+++ EXTRACTED RECORDS +++
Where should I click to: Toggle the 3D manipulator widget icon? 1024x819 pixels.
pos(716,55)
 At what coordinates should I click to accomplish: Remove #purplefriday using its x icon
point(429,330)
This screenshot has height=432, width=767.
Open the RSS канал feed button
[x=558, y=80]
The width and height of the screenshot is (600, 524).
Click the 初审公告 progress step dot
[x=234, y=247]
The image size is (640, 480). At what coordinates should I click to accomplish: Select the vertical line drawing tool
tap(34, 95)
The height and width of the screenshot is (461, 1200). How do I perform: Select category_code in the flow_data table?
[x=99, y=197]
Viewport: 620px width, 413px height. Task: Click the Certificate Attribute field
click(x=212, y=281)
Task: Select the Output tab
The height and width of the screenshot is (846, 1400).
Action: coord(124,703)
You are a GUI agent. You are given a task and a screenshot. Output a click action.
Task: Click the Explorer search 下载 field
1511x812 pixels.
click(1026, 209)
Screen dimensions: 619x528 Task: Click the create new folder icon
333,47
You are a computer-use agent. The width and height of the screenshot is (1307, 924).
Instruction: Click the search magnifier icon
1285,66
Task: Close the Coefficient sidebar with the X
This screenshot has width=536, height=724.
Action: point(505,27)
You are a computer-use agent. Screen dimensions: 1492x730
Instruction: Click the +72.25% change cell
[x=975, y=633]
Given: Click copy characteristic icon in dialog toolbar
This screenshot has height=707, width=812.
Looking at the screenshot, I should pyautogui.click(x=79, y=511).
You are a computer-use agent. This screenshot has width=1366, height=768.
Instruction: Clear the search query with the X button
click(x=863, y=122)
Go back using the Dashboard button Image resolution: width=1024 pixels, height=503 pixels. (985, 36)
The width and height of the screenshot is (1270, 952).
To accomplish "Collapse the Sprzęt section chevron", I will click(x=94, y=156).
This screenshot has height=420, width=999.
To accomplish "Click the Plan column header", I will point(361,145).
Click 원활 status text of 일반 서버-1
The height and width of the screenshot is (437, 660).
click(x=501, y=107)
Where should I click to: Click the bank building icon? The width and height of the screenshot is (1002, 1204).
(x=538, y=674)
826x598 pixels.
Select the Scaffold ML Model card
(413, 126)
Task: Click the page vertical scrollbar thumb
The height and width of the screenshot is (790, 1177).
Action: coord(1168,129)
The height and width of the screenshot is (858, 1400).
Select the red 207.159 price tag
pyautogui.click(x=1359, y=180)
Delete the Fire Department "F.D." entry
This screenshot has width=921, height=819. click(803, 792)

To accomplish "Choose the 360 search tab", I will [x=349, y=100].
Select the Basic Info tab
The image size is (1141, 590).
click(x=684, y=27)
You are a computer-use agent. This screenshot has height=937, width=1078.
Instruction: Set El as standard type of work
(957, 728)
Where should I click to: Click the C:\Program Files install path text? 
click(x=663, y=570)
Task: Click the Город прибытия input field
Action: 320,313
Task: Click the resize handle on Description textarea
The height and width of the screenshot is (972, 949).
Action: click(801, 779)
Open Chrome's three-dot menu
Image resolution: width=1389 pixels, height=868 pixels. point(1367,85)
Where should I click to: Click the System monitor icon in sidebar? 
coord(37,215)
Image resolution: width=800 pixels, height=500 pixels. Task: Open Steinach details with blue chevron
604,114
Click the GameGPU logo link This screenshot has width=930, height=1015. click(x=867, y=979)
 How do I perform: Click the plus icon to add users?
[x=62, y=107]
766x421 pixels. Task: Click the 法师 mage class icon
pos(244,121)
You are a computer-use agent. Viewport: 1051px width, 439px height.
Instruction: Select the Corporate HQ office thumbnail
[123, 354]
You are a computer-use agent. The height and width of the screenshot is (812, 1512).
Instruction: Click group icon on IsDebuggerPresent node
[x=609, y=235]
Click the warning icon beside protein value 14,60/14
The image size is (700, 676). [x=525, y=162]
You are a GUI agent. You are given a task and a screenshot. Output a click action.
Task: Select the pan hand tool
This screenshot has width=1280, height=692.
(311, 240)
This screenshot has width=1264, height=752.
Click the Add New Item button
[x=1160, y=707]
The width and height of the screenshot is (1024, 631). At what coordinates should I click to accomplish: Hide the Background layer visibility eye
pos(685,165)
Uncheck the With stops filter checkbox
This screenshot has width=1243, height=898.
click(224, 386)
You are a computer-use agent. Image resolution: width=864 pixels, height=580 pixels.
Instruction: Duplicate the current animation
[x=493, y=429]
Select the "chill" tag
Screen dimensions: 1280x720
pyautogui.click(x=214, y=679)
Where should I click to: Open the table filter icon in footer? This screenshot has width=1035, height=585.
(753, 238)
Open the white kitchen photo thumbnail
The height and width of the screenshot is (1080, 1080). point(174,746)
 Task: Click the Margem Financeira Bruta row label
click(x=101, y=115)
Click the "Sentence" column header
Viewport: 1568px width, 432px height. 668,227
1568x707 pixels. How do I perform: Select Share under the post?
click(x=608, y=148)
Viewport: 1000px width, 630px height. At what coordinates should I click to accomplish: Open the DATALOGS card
+++
WHAT TO DO:
The entries above are to be retyped exactly.

RESPONSE FOR THIS EXERCISE:
Where should I click to: Toggle the 3D manipulator widget icon? 1024x819 pixels.
pos(716,55)
 At what coordinates should I click to accomplish: Remove #purplefriday using its x icon
point(429,330)
This screenshot has height=432, width=767.
Open the RSS канал feed button
[x=558, y=80]
The width and height of the screenshot is (600, 524).
Click the 初审公告 progress step dot
[x=234, y=247]
The image size is (640, 480). At what coordinates should I click to accomplish: Select the vertical line drawing tool
tap(34, 95)
The height and width of the screenshot is (461, 1200). How do I perform: Select category_code in the flow_data table?
[x=99, y=197]
Viewport: 620px width, 413px height. Task: Click the Certificate Attribute field
click(x=212, y=281)
Task: Select the Output tab
The height and width of the screenshot is (846, 1400).
Action: coord(124,703)
You are a GUI agent. You are given a task and a screenshot. Output a click action.
Task: Click the Explorer search 下载 field
1511x812 pixels.
click(1026, 209)
Screen dimensions: 619x528 Task: Click the create new folder icon
333,47
You are a computer-use agent. The width and height of the screenshot is (1307, 924).
Instruction: Click the search magnifier icon
1285,66
Task: Close the Coefficient sidebar with the X
This screenshot has width=536, height=724.
Action: point(505,27)
You are a computer-use agent. Screen dimensions: 1492x730
Instruction: Click the +72.25% change cell
[x=975, y=633]
Given: Click copy characteristic icon in dialog toolbar
This screenshot has height=707, width=812.
Looking at the screenshot, I should pyautogui.click(x=79, y=511).
You are a computer-use agent. This screenshot has width=1366, height=768.
Instruction: Clear the search query with the X button
click(x=863, y=122)
Go back using the Dashboard button Image resolution: width=1024 pixels, height=503 pixels. (985, 36)
The width and height of the screenshot is (1270, 952).
To accomplish "Collapse the Sprzęt section chevron", I will click(x=94, y=156).
This screenshot has height=420, width=999.
To accomplish "Click the Plan column header", I will point(361,145).
Click 원활 status text of 일반 서버-1
The height and width of the screenshot is (437, 660).
click(x=501, y=107)
Where should I click to: Click the bank building icon? The width and height of the screenshot is (1002, 1204).
(x=538, y=674)
826x598 pixels.
Select the Scaffold ML Model card
(413, 126)
Task: Click the page vertical scrollbar thumb
The height and width of the screenshot is (790, 1177).
Action: coord(1168,129)
The height and width of the screenshot is (858, 1400).
Select the red 207.159 price tag
pyautogui.click(x=1359, y=180)
Delete the Fire Department "F.D." entry
This screenshot has width=921, height=819. click(803, 792)

To accomplish "Choose the 360 search tab", I will [x=349, y=100].
Select the Basic Info tab
The image size is (1141, 590).
click(x=684, y=27)
You are a computer-use agent. This screenshot has height=937, width=1078.
Instruction: Set El as standard type of work
(957, 728)
Where should I click to: Click the C:\Program Files install path text? 
click(x=663, y=570)
Task: Click the Город прибытия input field
Action: 320,313
Task: Click the resize handle on Description textarea
The height and width of the screenshot is (972, 949).
Action: click(801, 779)
Open Chrome's three-dot menu
Image resolution: width=1389 pixels, height=868 pixels. point(1367,85)
Where should I click to: Click the System monitor icon in sidebar? 
coord(37,215)
Image resolution: width=800 pixels, height=500 pixels. Task: Open Steinach details with blue chevron
604,114
Click the GameGPU logo link This screenshot has width=930, height=1015. click(x=867, y=979)
 How do I perform: Click the plus icon to add users?
[x=62, y=107]
766x421 pixels. Task: Click the 法师 mage class icon
pos(244,121)
You are a computer-use agent. Viewport: 1051px width, 439px height.
Instruction: Select the Corporate HQ office thumbnail
[123, 354]
You are a computer-use agent. The height and width of the screenshot is (812, 1512).
Instruction: Click group icon on IsDebuggerPresent node
[x=609, y=235]
Click the warning icon beside protein value 14,60/14
The image size is (700, 676). [x=525, y=162]
You are a GUI agent. You are given a task and a screenshot. Output a click action.
Task: Select the pan hand tool
This screenshot has width=1280, height=692.
(311, 240)
This screenshot has width=1264, height=752.
Click the Add New Item button
[x=1160, y=707]
The width and height of the screenshot is (1024, 631). At what coordinates should I click to accomplish: Hide the Background layer visibility eye
pos(685,165)
Uncheck the With stops filter checkbox
This screenshot has width=1243, height=898.
click(224, 386)
You are a computer-use agent. Image resolution: width=864 pixels, height=580 pixels.
Instruction: Duplicate the current animation
[x=493, y=429]
Select the "chill" tag
Screen dimensions: 1280x720
pyautogui.click(x=214, y=679)
Where should I click to: Open the table filter icon in footer? This screenshot has width=1035, height=585.
(753, 238)
Open the white kitchen photo thumbnail
The height and width of the screenshot is (1080, 1080). point(174,746)
 Task: Click the Margem Financeira Bruta row label
click(x=101, y=115)
Click the "Sentence" column header
Viewport: 1568px width, 432px height. 668,227
1568x707 pixels. How do I perform: Select Share under the post?
click(x=608, y=148)
Viewport: 1000px width, 630px height. At what coordinates should I click to accomplish: Open the DATALOGS card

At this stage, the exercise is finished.